My fifteenth and most recent book is Troubadour: Poetry and Original Music for Violin (2016). The twelfth- and thirteenth-century troubadours who lived in what is now south-western France not only wrote their own poetry, but also the music to which the poems were sung. Sometimes instrumental music was included. My Troubadour, set in Australia, contains forty-eight poems about the certainties and uncertainties, joy and despair in the pursuit of love; for twenty-four of the poems, I have added original music for solo violin (instead of setting the poems themselves to music as songs). The spiral-bound book is so configured that in public performance the violinist can read out my poem from the left-hand page and then play my music from the right-hand page. Although the software (MuseScore 2.0) played my music back to me sounding as a violin, I still had to check the playability of the individual pieces with a real violinist because I cannot play the instrument myself. Barbara Jane Gilby, concert master in the Canberra Symphony Orchestra, generously edited my score to good effect.

In writing this book, I had to deal with an interesting problem: some of the violin music that I heard in my head (in association with a particular poem) played itself out in real time. I could not “pause” it and “rewind”. I had to sketch things out very quickly and fill in the detail later. In public presentation, the identities of the troubadour as poet (myself) and the troubadour as performer (the violinist), are deliberately blurred, with the resulting ambiguity seeming to amplify the emotional impact of the performance. Two excerpts:

From the start of the book:

 

She’s settling into Spring in her Australia,

despite Vermont, despite her much-loved Paris,

where sunlight pours carafes of joyous hope

through trees of budding leaves and purple shade,

illuminating market-produce stalls,

the flower sellers’ faces calling custom,

to dance upon the surface of the Seine

which slows its flow to gormandise the light.

 

From the final poem:

 

Love marinaded my imagination

and left me doubly intoxicated,

already drunk on vintages of words:

curated feelings in archived sentences.

 

I never did achieve fluency in modern Greek because I didn’t need to. It has never been my mother tongue. Nor have I ever lived in a Greek community, or identified as Greek. Indeed, I have long forgotten most of the modern Greek I learnt in Athens. But I did learn three valuable lessons from my later study, in Australia, of Pindar’s poetry: one, an appreciation of the dramatic power that national myth can add to a book of verse; two, how to parallel personal experience with national myth so that the public appreciation of the latter enhances the private reader’s pleasure in the former; and three, the responsibility of a national poet to invent such additional mythology as might celebrate our past with contemporary relevance, or immortalise the present for the delight of a distant, but always discerning, posterity.

An old friend from Sydney was musing on the meaning of life as she browsed in the copy of Troubadour I had just given her. “We give life what meaning it has,” I told her, “through the elegance with which we defy death.” She seemed to agree.
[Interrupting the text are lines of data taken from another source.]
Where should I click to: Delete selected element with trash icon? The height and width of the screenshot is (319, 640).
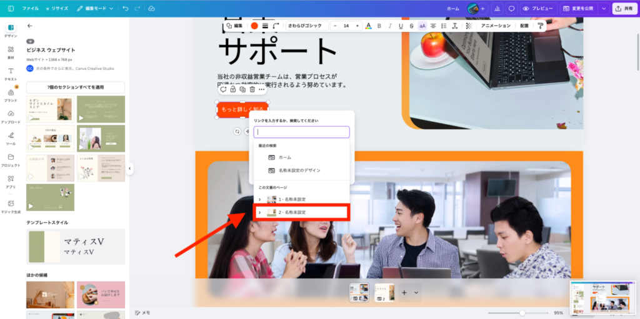coord(252,89)
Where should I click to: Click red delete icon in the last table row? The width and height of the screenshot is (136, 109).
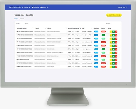click(116, 67)
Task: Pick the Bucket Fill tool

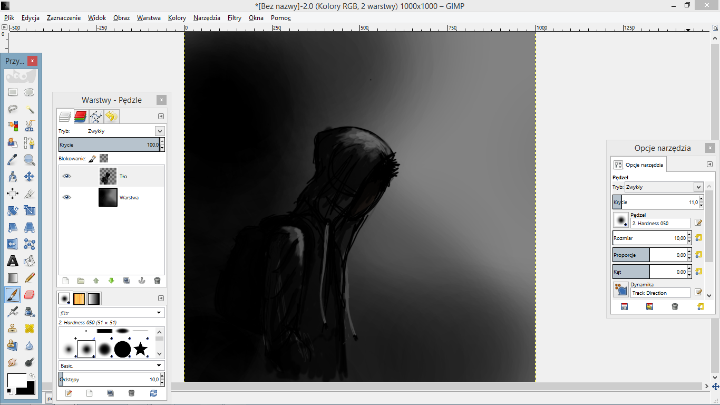Action: pos(30,261)
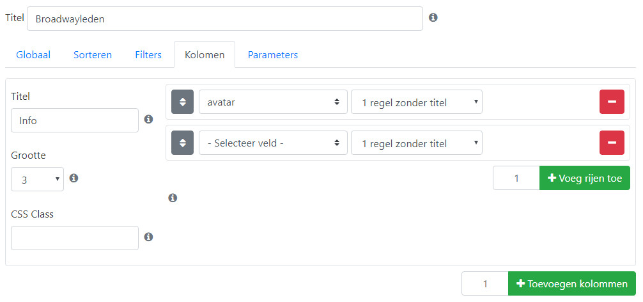The width and height of the screenshot is (643, 302).
Task: Click the sort handle icon of the avatar row
Action: coord(183,102)
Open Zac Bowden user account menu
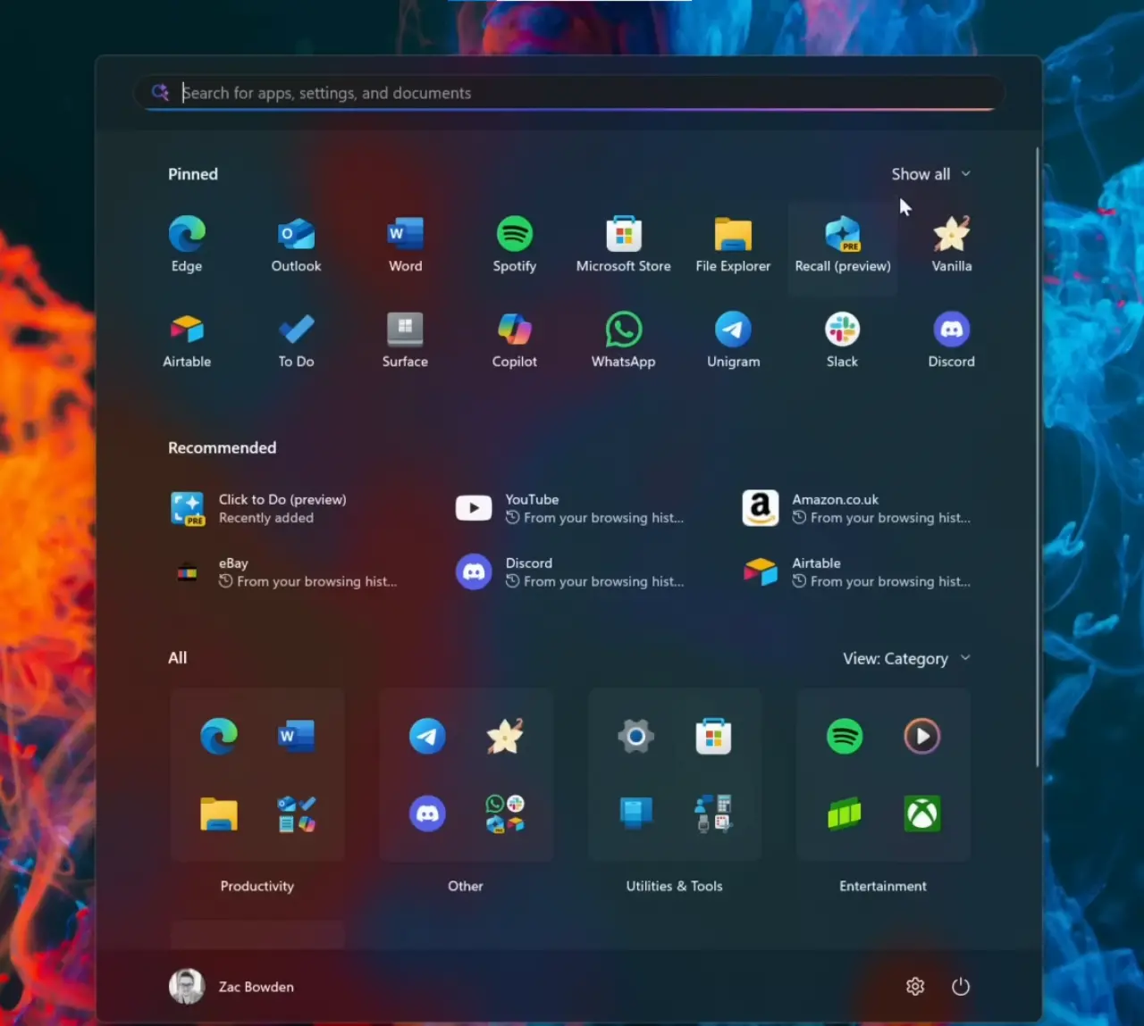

Well, you’d have to, wouldn’t you?

Australia is not a multicultural country and never has been. Rather, it is multinational in transition for the many overseas-born nationals who contribute to our distinctive culture as they adapt to our way of life and adopt our Australian values. Multiculturalism is a weapon with which “progressive elites” bludgeon Australians and Australian culture in a manic desire to maintain a self-flagellating cultural cringe.

Migrants (and sometimes the Australian-born children of migrants) need time to identify as Australians: to wholeheartedly embrace us and allow us to embrace them. This identification and distinctiveness is the Australian culture that I both document and create, that governs our lives and defines who we are, that you read yourself rich in and enjoy—and what our best poets, novelists, playwrights and essayists produce. It has been the basis of our contribution to world literature for many, many years, won us a Nobel Prize in Literature in 1973 and has since demonstrated its preparedness to win us another.

Timoshenko Aslanides is a full-time professional Australian poet. He lives in Canberra.